▸ **What the task asks**
Would you write out the entries that follow word for word, omitting any images?

▸ **Source information**
————————

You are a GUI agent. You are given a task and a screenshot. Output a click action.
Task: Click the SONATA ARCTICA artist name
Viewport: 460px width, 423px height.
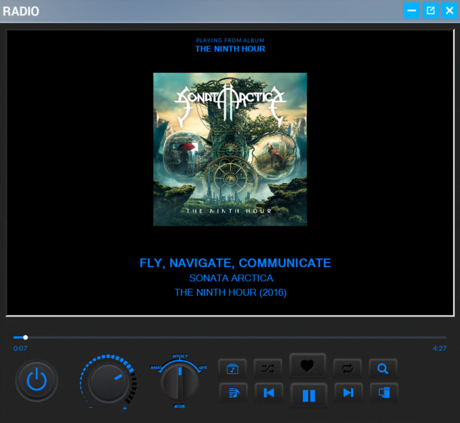click(231, 278)
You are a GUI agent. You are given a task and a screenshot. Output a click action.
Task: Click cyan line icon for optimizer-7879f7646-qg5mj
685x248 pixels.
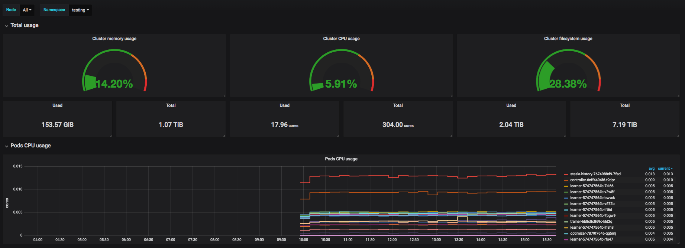pos(566,234)
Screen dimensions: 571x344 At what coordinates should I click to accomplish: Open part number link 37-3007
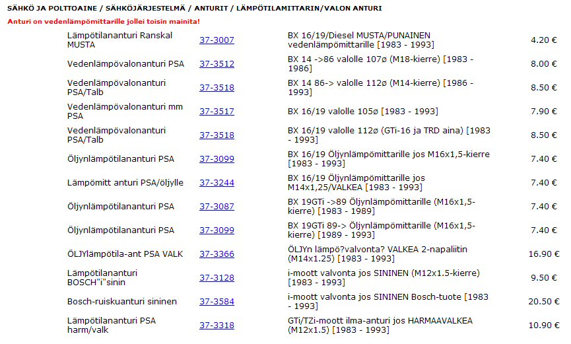tap(217, 40)
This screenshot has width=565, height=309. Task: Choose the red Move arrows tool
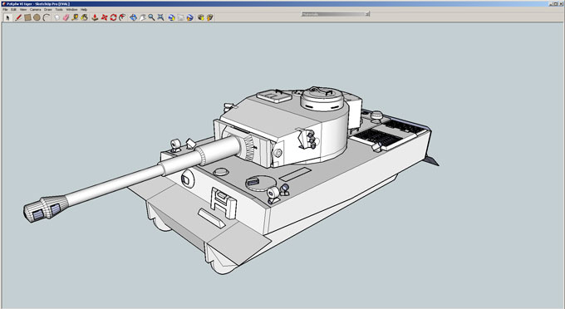tap(104, 17)
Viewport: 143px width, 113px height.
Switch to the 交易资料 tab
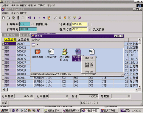(10, 35)
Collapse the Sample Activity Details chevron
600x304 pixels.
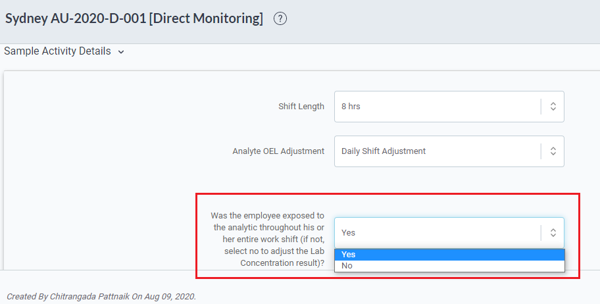(x=121, y=52)
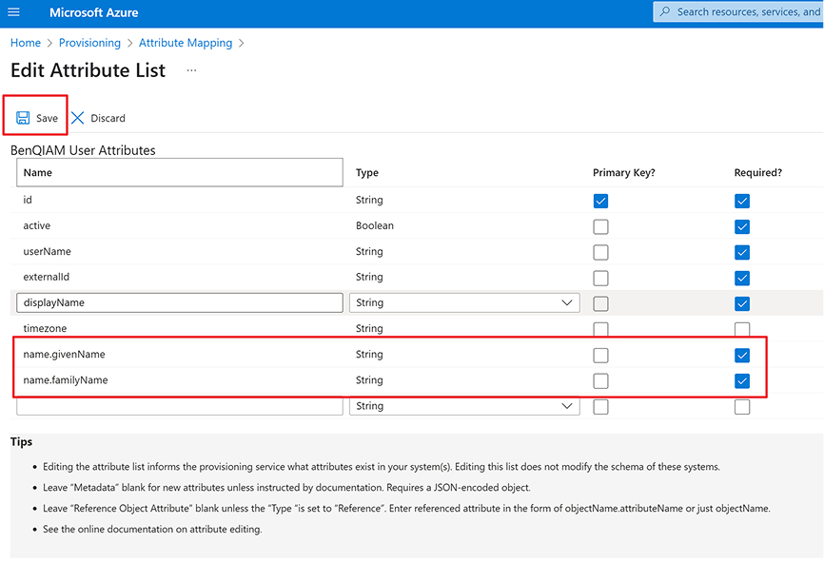824x562 pixels.
Task: Click the search magnifier icon
Action: pos(665,12)
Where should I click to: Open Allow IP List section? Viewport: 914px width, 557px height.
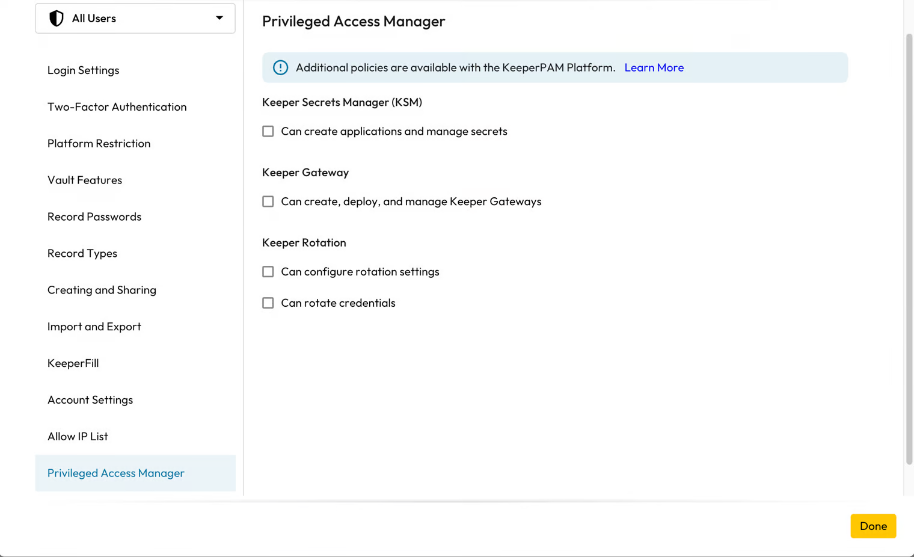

————————

▸ **Written reply**
You are a GUI agent. You are given a task and a screenshot. Output a click action.
Task: Click the SONATA ARCTICA artist name
Viewport: 460px width, 423px height.
click(231, 278)
You are a GUI agent. You are given a task and a screenshot. Output a click action.
Task: Click cyan line icon for optimizer-7879f7646-qg5mj
685x248 pixels.
pos(566,234)
Screen dimensions: 571x344 At what coordinates should I click to accomplish: Open part number link 37-3007
tap(217, 40)
This screenshot has width=565, height=309. Task: Choose the red Move arrows tool
tap(104, 17)
Viewport: 143px width, 113px height.
Switch to the 交易资料 tab
(10, 35)
Collapse the Sample Activity Details chevron
600x304 pixels.
(x=121, y=52)
824x562 pixels.
Task: Click the search magnifier icon
Action: pos(665,12)
Where should I click to: Open Allow IP List section? Viewport: 914px width, 557px height.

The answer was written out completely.